To do:
I'd like every entry returned exactly as it is, with the images left out.

Stored data
☆ ☆ ☆

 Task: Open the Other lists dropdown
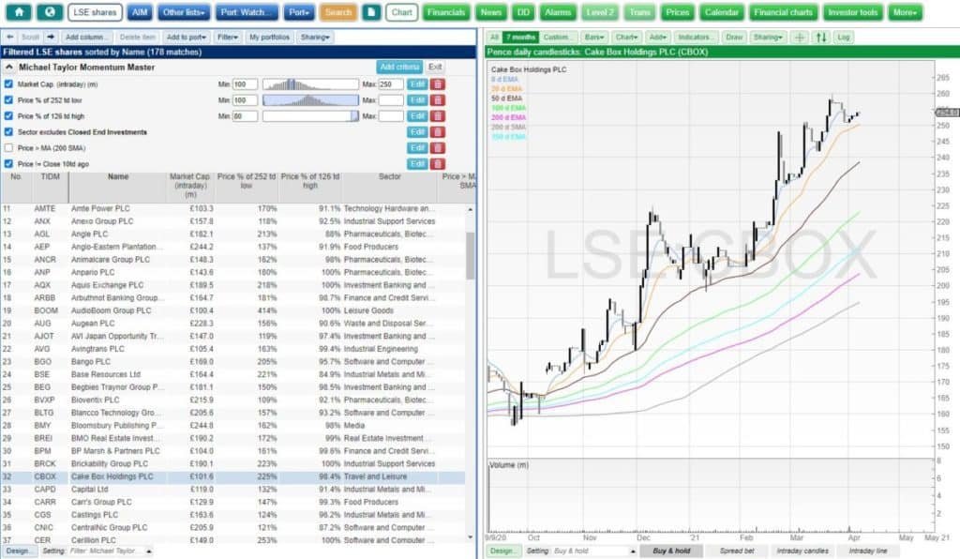click(186, 13)
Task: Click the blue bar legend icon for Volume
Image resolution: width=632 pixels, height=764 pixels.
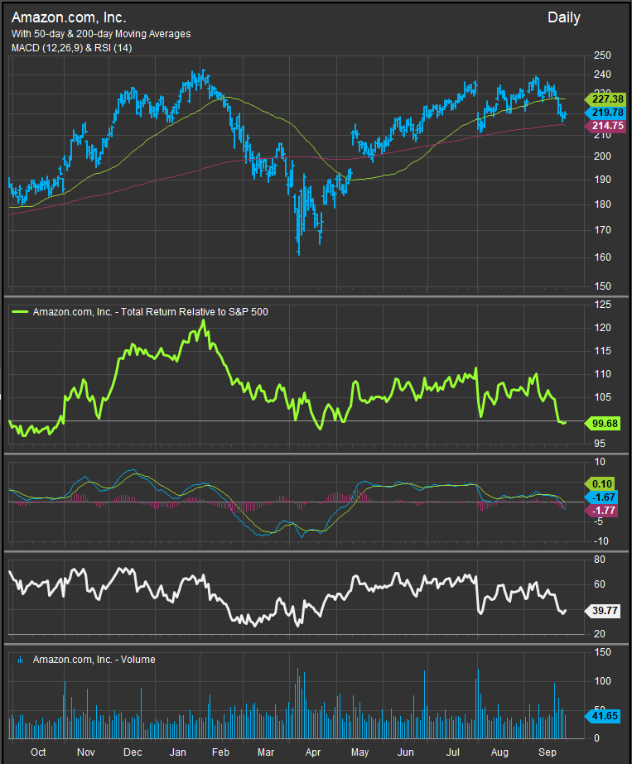Action: 20,660

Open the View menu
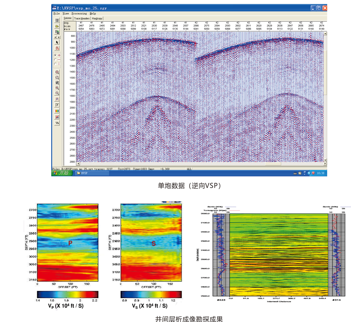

☆ ☆ ☆

Task solution:
 Task: Open the Other lists dropdown
click(186, 13)
Task: Click the blue bar legend icon for Volume
Image resolution: width=632 pixels, height=764 pixels.
Action: 20,660

Open the View menu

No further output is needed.